In the eight years I’ve had it, I’ve lost all the buttons but the top one—the one I never button because nobody closes the button under the collar. Four buttons are gone, but I can only remember how the next-to-last one disappeared: I saw it dangling but thought it would hold. Later, crouched on the floor, I said, “It stands to reason that since I haven’t moved off this barstool, it has to be on the floor
right here
,” drunkenly staring at the floor beneath my barstool at the Café Central.

Nick, the man I’m walking with now, couldn’t possibly fit into the jacket. He wishes that I didn’t fit into it, either. He hates the jacket. When I told him I was thinking about buying a winter scarf, he suggested that rattails might go with the jacket nicely. He keeps stopping at store windows, offering to buy me a sweater, a coat. Nothing doing.

“I’m going crazy,” Nick says to me, “and you’re depressed because you’ve lost your buttons.” We keep walking. He pokes me in the side. “Buttons might as well be marbles,” he says.

“Did you ever play marbles?”

“Play marbles?” he says. “Don’t you just look at them?”

“I don’t think so. I think there’s a game you can play with them.”

“I had cigar boxes full of marbles when I was a kid. Isn’t that great? I had marbles and stamps and coins and
Playboy
cutouts.”

“All at the same time?”

“What do you mean?”

“The stamps didn’t come before the
Playboy
pictures?”

“Same time. I used the magnifying glass with the pictures instead of the stamps.”

The left side of my jacket overlaps the right, and my arms are crossed tightly in front of me, holding it closed. Nick notices and says, “It’s not very cold,” putting an arm around my shoulders.

He’s right. It isn’t. Last Friday afternoon, the doctor told me I was going to have to go to the hospital on Wednesday, the day after tomorrow, to have a test to find out if some blockage in a Fallopian tube has been causing the pain in my left side, and I’m a coward. I have never believed anything in
The Bell Jar
except Esther Greenwood’s paranoid idea that when you’re unconscious you feel pain and later you forget that you felt it.

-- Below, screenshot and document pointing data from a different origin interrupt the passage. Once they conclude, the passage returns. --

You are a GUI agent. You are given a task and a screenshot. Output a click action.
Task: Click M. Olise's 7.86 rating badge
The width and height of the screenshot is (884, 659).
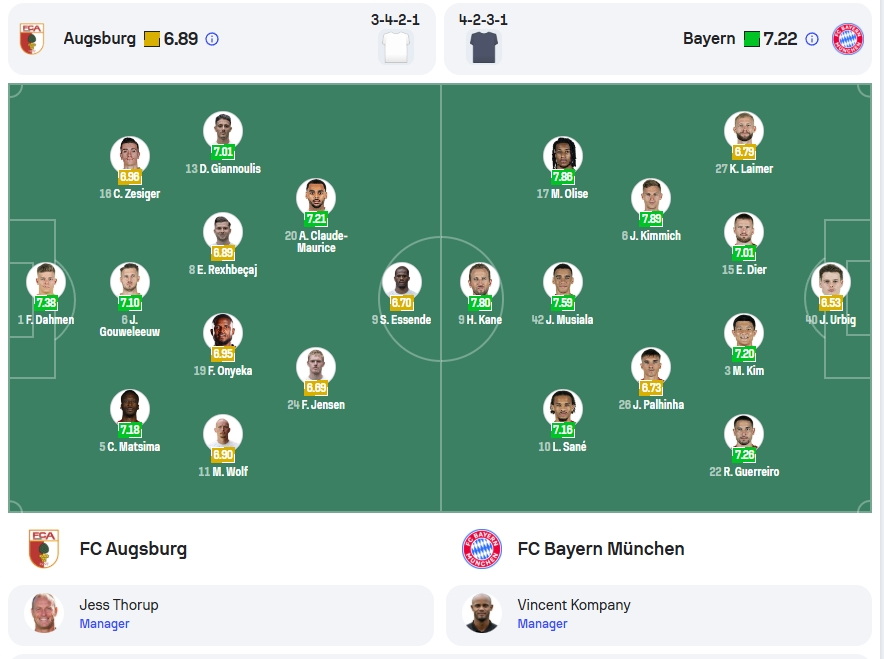(563, 176)
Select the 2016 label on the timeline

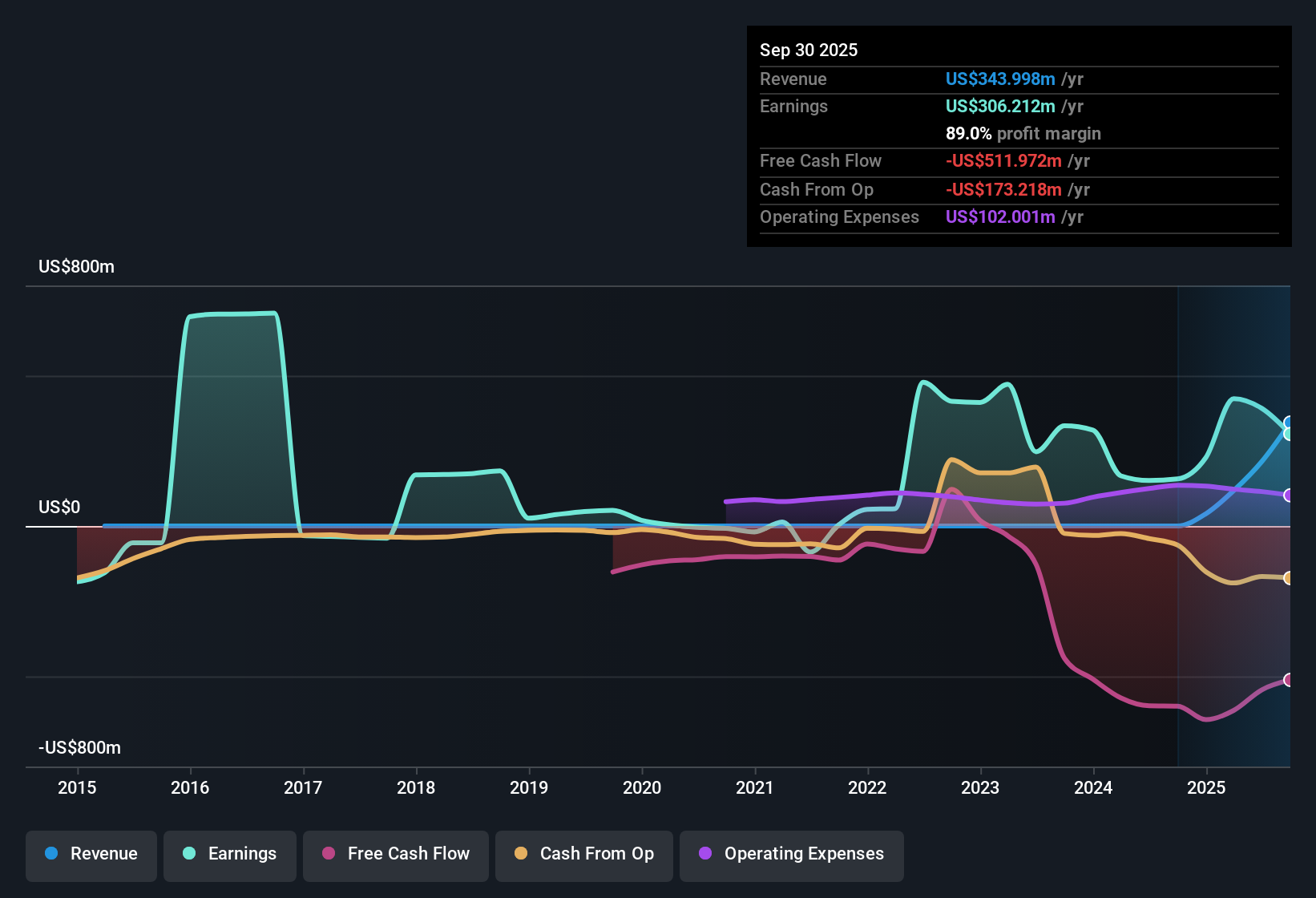pyautogui.click(x=190, y=788)
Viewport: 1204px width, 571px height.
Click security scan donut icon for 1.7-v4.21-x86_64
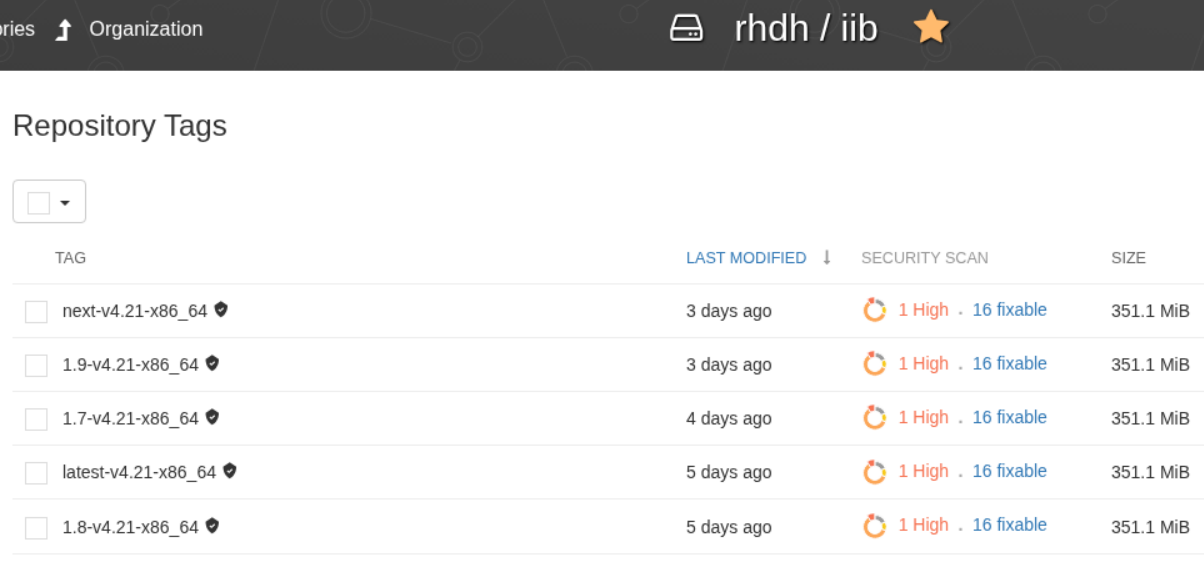click(x=875, y=418)
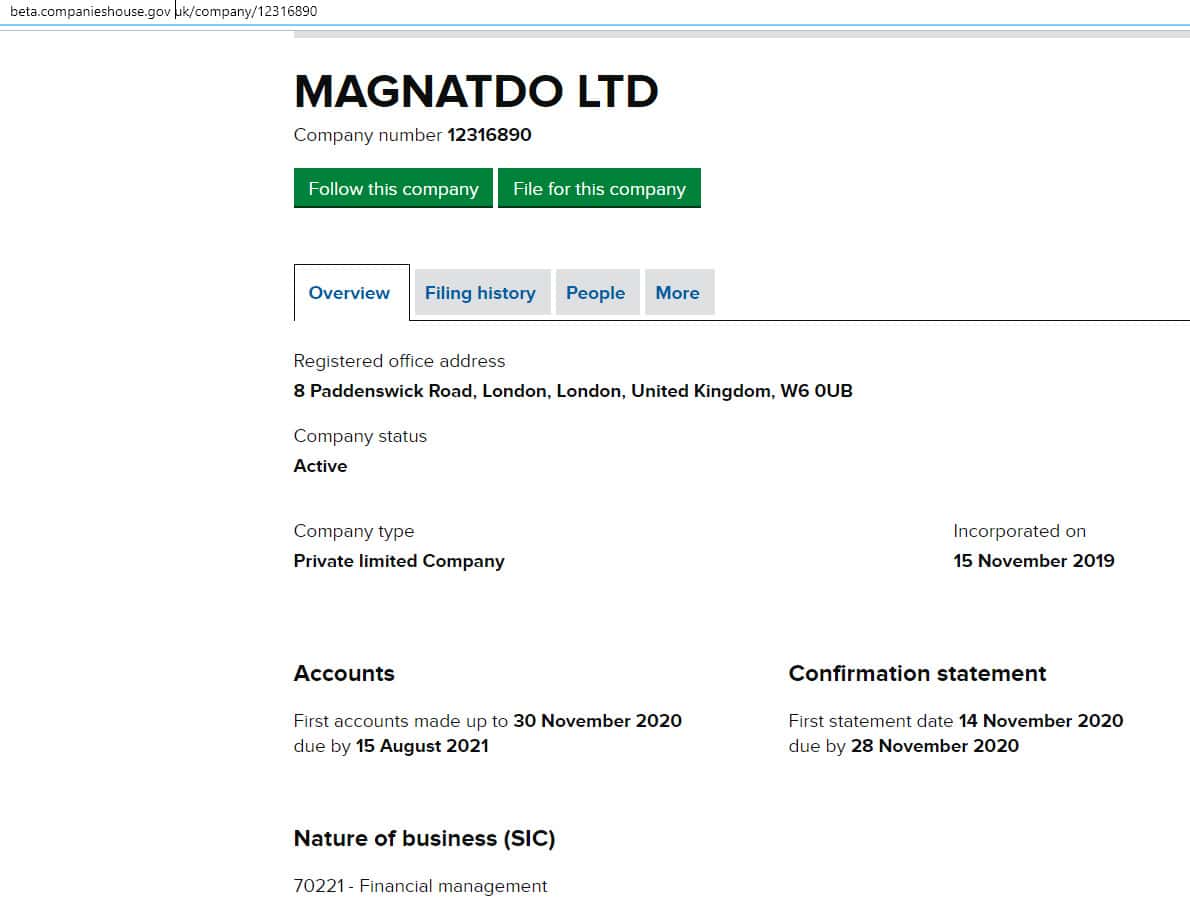1190x911 pixels.
Task: Click the company number 12316890
Action: (x=489, y=135)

He’s taken his arm away. I keep tight hold on my jacket with one hand and put my other hand around his wrist so he’ll take his hand out of his pocket.

“Give me the hand,” I say. We walk along like that.

The other buttons fell off without seeming to be loose. They came off last winter. That was when I first fell in love with Nick, and other things seemed very unimportant. I thought then that during the summer I’d sew on new buttons. It’s October now, and cold. We’re walking up Fifth Avenue, just a few blocks away from the hospital where I’ll have the test. When he realizes it, he’ll turn down a side street.

“You’re not going to die,” he says.

“I know,” I say, “and it would be silly to be worried about anything short of dying, wouldn’t it?”

“Don’t take it out on me,” he says, and steers me onto Ninety-sixth Street.

There are no stars this evening, so Nick is talking about the stars. He asks if I’ve ever imagined the thoughts of the first astronomer turning the powerful telescope on Saturn and seeing not only the planet but rings—smoky loops. He stops to light a cigarette.

The chrysanthemums planted down the middle of Park Avenue are just a blur in the dark. I think of de Heem’s flowers: move close to one of his paintings and you see a snail curled on the wood, and tiny insects coating the leaves. It happens sometimes when you bring flowers in from the garden—a snail that looks and feels like pus, climbing a stem.